Is a salt-free softener effective, and how does it work? People use salt to soften the water, but the water may end up having a slimy feeling of salt. Also, people are now becoming concerned because those that have high blood pressure or hypertension may not want that extra salt added to the water they drink and shower in. Another concern is the discarded salt water can have an impact on the environment as it collects in the soil.
How Does A Salt Free Water Softener Work?
Perhaps you too have been thinking about installing a water softener. Maybe you already have one. When it comes down to it, hard water goes in one end and out flows soft water through your faucet, and maybe that’s all you need to know. But, for all the curious minds out there, here’s a behind the scenes (and under the sink) look at just how your water softener works its magic.
From the city supply to your faucet, a lot of work is done. Water softeners remove hard rock and iron through a process called ion exchange. First, to understand ion exchange, we’ll need to have a short vocabulary lesson:
Let’s start with your municipal water supply. 85% of Americans live in hard water areas. If you’re one of those many, and don’t have a water softener, the water you drink, cook, shower and do laundry with is laden with dissolved rock ions and iron. This high mineral content can have unsightly and damaging effects on everything from your pipes to your hair. All of these extras in your water are perfectly legal (so the city doesn’t have to remove them from the water), but that doesn’t mean you don’t have other options.

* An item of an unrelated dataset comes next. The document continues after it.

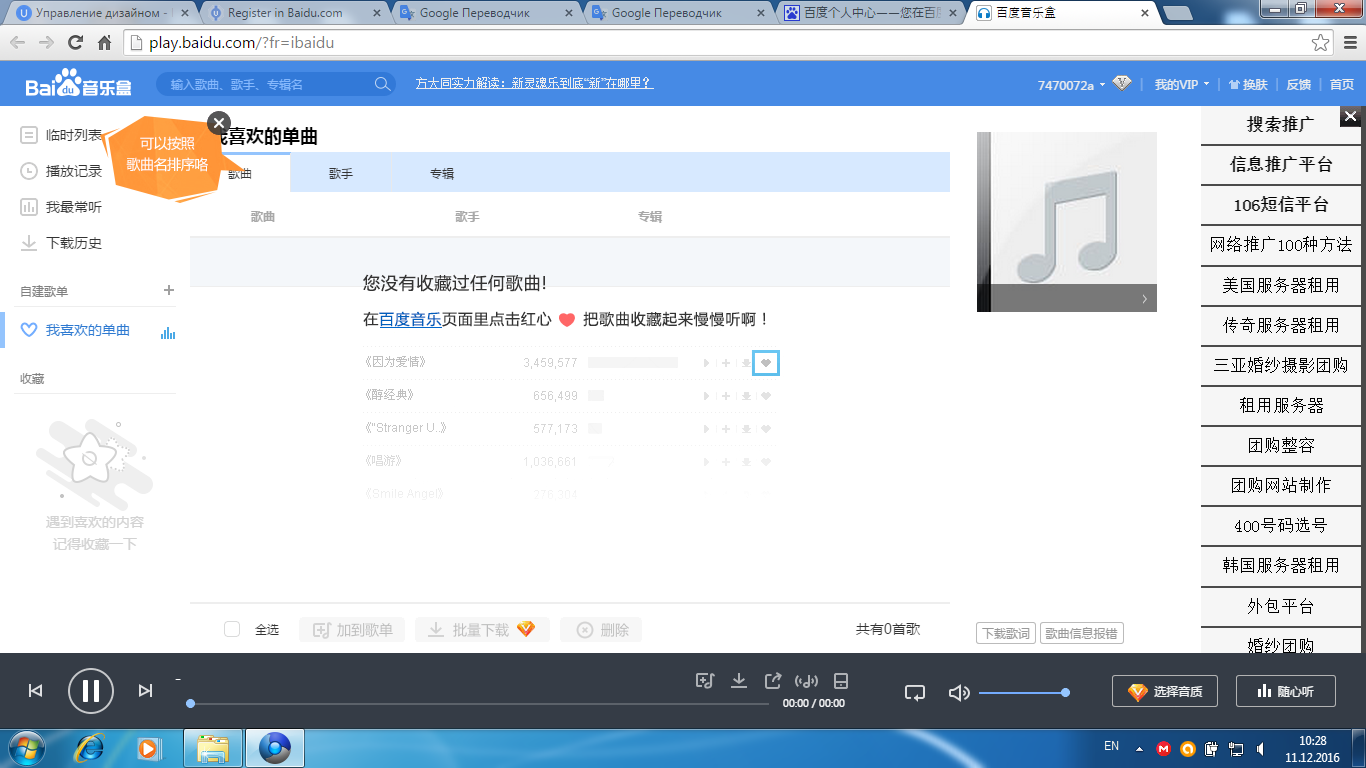Image resolution: width=1366 pixels, height=768 pixels.
Task: Mute audio with the speaker icon
Action: point(958,692)
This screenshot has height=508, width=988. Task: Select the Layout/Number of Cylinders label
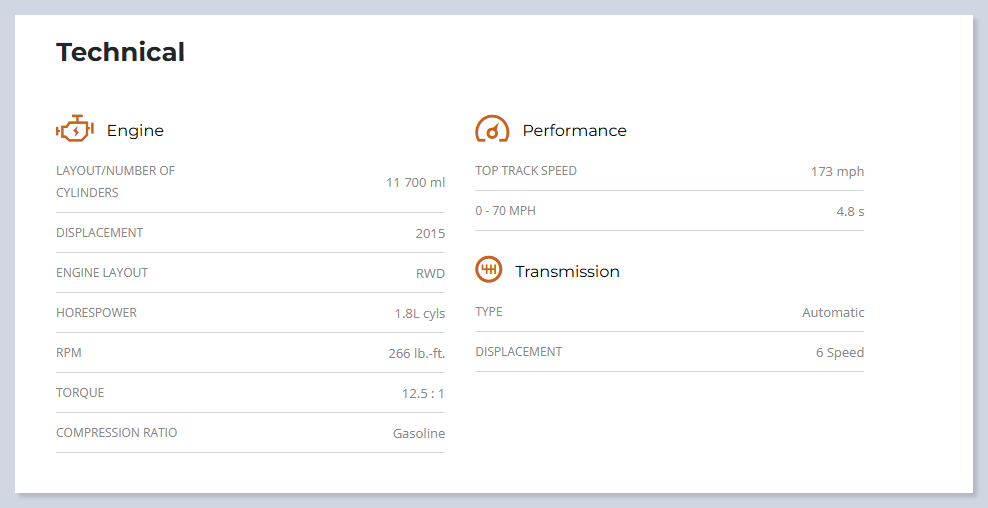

Water softeners, using electrostatic sensitive plastic beads called resin, effectively remove the dissolved rock ions from your water. After that you’re left with water free of these minerals, AKA soft water. So, how does it work? As your water passes through the filters of the softener, it encounters the resin bed. Tiny beads of resin, armed with sodium ions (from the salt you add to your softener) target any unwanted ions in your water. When dissolved rock ions come into contact with a resin bead, the rock ion is trapped and the sodium ion is released. The sodium ion is exchanged for the dissolved rock ion. (See, ion exchange!) When all the resin have captured to their capacity, they are regenerated with more salt. The new salt takes the place of the rock ions, which are released and rinsed away down the drain.
So, How does a salt free water softener work? Thanks to the resin bed in the softener, those unwanted minerals are only two exchanges away from being washed away from your home and water. We hope you enjoyed your all-access pass to world of water softening!